(RECORDS SUPPLIED Opens)

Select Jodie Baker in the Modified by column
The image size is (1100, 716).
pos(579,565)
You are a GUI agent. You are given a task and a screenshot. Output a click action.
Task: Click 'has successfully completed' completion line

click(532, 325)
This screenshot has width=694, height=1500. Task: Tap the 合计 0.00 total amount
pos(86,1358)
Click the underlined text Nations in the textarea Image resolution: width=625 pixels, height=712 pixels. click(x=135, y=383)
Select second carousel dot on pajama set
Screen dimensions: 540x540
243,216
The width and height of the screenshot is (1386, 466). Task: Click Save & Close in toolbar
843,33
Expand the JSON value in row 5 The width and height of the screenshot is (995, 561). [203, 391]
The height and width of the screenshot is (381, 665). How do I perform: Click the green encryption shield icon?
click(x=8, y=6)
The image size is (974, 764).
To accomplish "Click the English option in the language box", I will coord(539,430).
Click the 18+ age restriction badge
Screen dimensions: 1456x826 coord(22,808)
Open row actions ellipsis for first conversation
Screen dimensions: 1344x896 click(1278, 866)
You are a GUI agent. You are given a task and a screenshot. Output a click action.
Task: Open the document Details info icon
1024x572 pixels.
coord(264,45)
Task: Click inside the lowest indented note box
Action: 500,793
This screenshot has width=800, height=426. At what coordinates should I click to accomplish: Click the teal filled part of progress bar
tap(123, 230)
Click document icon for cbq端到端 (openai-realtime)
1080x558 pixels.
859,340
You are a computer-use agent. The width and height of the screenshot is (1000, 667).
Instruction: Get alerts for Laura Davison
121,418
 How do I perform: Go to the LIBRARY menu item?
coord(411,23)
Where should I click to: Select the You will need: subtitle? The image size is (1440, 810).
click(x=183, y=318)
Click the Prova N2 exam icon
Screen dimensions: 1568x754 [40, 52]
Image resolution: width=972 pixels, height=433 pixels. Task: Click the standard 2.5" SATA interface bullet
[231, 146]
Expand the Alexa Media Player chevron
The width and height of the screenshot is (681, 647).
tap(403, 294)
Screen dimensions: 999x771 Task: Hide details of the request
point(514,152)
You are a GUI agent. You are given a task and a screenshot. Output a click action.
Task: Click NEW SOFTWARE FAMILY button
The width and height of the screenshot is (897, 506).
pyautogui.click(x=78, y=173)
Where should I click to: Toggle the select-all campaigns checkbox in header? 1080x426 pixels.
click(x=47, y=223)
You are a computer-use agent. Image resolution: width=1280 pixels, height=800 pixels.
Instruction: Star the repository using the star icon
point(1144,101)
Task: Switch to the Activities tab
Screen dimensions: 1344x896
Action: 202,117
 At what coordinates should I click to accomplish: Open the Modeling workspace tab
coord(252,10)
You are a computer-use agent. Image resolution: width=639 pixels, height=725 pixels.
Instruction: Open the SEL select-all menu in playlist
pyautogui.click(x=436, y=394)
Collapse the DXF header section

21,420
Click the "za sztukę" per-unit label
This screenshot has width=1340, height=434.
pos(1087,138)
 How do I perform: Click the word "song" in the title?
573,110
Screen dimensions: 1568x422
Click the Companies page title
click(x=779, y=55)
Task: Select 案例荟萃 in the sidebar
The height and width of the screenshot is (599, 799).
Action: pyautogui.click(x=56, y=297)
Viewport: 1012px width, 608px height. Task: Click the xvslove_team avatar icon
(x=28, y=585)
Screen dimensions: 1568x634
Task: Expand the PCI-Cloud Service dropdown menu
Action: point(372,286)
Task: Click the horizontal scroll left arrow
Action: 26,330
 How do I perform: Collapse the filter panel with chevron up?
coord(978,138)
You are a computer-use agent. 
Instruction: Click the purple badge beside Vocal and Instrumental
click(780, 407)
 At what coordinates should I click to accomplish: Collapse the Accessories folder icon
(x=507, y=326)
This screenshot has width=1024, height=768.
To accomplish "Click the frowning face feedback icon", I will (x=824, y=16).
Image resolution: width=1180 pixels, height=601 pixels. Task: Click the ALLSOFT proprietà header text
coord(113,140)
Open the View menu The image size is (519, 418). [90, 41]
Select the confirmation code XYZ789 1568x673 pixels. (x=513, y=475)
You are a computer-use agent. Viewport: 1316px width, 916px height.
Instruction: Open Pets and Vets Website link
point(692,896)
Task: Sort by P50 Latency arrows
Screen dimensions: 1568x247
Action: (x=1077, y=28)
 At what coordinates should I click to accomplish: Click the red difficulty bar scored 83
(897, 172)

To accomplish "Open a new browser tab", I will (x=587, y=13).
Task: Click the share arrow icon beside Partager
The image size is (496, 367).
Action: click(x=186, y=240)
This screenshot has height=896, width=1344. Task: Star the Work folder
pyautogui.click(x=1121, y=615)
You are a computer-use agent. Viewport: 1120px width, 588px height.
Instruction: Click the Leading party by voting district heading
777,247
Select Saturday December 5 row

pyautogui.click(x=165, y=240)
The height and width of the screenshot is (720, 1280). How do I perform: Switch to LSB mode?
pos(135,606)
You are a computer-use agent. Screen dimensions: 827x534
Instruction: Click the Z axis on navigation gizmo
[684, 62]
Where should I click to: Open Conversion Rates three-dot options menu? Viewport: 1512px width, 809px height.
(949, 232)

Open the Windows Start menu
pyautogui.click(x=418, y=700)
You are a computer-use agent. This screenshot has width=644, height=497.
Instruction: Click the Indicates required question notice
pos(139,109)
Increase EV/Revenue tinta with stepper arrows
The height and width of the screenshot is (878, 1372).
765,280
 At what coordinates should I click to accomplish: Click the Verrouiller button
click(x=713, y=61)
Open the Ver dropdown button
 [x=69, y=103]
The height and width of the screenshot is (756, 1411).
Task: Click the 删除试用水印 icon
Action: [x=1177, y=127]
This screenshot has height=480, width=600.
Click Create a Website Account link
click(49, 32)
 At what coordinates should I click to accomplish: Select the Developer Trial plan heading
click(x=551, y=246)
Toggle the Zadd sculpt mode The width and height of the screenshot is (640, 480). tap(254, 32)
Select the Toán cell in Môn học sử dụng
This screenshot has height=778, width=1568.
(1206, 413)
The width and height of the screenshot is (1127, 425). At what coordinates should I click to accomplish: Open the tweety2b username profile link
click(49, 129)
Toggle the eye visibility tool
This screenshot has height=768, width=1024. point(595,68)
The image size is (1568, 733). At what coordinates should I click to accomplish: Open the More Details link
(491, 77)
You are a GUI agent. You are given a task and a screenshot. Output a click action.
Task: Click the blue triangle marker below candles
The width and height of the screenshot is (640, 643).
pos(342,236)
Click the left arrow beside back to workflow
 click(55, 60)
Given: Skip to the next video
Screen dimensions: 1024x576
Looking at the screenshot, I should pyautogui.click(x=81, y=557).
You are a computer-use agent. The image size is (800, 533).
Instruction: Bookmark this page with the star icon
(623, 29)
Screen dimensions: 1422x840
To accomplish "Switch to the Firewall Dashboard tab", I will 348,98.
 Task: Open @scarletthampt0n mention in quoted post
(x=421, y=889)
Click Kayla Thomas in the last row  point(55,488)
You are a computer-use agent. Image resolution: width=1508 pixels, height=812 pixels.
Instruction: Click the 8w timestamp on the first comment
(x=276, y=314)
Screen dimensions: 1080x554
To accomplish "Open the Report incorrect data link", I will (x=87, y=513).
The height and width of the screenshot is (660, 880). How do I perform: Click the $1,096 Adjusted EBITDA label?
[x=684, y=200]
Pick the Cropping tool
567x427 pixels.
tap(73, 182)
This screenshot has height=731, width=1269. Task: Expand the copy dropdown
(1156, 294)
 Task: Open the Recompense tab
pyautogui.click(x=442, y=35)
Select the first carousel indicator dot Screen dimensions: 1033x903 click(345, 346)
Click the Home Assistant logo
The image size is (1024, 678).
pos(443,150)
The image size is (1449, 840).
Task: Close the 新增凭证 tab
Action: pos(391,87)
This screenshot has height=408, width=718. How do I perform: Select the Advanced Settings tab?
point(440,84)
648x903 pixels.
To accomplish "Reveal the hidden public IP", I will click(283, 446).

(RECORDS SUPPLIED Closes)

### EXERCISE REQUIREMENTS
When a line of the data holds the string "computer", pick it out and copy it.

### ANSWER SECTION
You are a computer-use agent. The width and height of the screenshot is (1000, 667).
You are a computer-use agent. Image resolution: width=1280 pixels, height=800 pixels.
You are a computer-use agent. Image resolution: width=639 pixels, height=725 pixels.
You are a computer-use agent. 
You are a computer-use agent. Viewport: 1316px width, 916px height.
You are a computer-use agent. Viewport: 1120px width, 588px height.
You are a computer-use agent. Screen dimensions: 827x534
You are a computer-use agent. This screenshot has width=644, height=497.
You are a computer-use agent. The image size is (800, 533).
You are a computer-use agent. Image resolution: width=1508 pixels, height=812 pixels.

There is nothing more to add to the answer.